*What you need to do:*
Each entry must be output exactly as it appears.
(Exercise materials Opens)
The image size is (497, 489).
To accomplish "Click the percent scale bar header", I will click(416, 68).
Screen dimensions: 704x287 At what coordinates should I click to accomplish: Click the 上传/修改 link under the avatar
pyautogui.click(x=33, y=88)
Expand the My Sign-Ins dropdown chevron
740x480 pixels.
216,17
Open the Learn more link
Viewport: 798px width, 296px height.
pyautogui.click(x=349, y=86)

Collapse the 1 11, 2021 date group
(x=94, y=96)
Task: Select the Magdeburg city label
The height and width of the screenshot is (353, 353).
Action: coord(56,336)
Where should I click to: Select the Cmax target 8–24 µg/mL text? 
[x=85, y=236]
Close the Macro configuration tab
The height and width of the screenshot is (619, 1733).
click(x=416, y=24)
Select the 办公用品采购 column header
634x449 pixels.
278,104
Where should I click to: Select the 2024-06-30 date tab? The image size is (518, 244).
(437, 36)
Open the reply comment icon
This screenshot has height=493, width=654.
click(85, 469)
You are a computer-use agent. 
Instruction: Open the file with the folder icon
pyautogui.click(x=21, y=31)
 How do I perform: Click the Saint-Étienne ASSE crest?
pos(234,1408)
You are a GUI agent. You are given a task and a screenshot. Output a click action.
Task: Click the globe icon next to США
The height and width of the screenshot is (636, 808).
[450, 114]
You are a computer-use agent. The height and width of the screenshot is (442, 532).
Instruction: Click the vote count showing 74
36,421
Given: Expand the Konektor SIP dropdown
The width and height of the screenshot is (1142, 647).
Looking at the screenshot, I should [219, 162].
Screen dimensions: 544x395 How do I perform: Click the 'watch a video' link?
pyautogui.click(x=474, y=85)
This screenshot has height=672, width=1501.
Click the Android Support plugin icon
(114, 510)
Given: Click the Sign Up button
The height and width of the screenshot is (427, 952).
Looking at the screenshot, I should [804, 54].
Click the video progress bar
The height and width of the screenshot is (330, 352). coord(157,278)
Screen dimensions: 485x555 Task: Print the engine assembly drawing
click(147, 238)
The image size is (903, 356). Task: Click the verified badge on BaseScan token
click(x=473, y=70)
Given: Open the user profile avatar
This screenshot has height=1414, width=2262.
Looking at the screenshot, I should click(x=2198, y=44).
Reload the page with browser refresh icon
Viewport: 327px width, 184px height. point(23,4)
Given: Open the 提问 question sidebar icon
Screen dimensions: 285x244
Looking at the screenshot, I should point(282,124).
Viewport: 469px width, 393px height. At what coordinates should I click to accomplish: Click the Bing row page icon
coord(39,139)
(Exercise materials Closes)
*Result below:*
The image size is (497, 489).
To accomplish "Click the percent scale bar header", I will click(416, 68).
Screen dimensions: 704x287 At what coordinates should I click to accomplish: Click the 上传/修改 link under the avatar
pyautogui.click(x=33, y=88)
Expand the My Sign-Ins dropdown chevron
740x480 pixels.
216,17
Open the Learn more link
Viewport: 798px width, 296px height.
pyautogui.click(x=349, y=86)

Collapse the 1 11, 2021 date group
(x=94, y=96)
Task: Select the Magdeburg city label
The height and width of the screenshot is (353, 353).
Action: coord(56,336)
Where should I click to: Select the Cmax target 8–24 µg/mL text? 
[x=85, y=236]
Close the Macro configuration tab
The height and width of the screenshot is (619, 1733).
click(x=416, y=24)
Select the 办公用品采购 column header
634x449 pixels.
278,104
Where should I click to: Select the 2024-06-30 date tab? The image size is (518, 244).
(437, 36)
Open the reply comment icon
This screenshot has height=493, width=654.
click(85, 469)
You are a computer-use agent. 
Instruction: Open the file with the folder icon
pyautogui.click(x=21, y=31)
 How do I perform: Click the Saint-Étienne ASSE crest?
pos(234,1408)
You are a GUI agent. You are given a task and a screenshot. Output a click action.
Task: Click the globe icon next to США
The height and width of the screenshot is (636, 808).
[450, 114]
You are a computer-use agent. The height and width of the screenshot is (442, 532).
Instruction: Click the vote count showing 74
36,421
Given: Expand the Konektor SIP dropdown
The width and height of the screenshot is (1142, 647).
Looking at the screenshot, I should [219, 162].
Screen dimensions: 544x395 How do I perform: Click the 'watch a video' link?
pyautogui.click(x=474, y=85)
This screenshot has height=672, width=1501.
Click the Android Support plugin icon
(114, 510)
Given: Click the Sign Up button
The height and width of the screenshot is (427, 952).
Looking at the screenshot, I should [804, 54].
Click the video progress bar
The height and width of the screenshot is (330, 352). coord(157,278)
Screen dimensions: 485x555 Task: Print the engine assembly drawing
click(147, 238)
The image size is (903, 356). Task: Click the verified badge on BaseScan token
click(x=473, y=70)
Given: Open the user profile avatar
This screenshot has height=1414, width=2262.
Looking at the screenshot, I should click(x=2198, y=44).
Reload the page with browser refresh icon
Viewport: 327px width, 184px height. point(23,4)
Given: Open the 提问 question sidebar icon
Screen dimensions: 285x244
Looking at the screenshot, I should point(282,124).
Viewport: 469px width, 393px height. At what coordinates should I click to accomplish: Click the Bing row page icon
coord(39,139)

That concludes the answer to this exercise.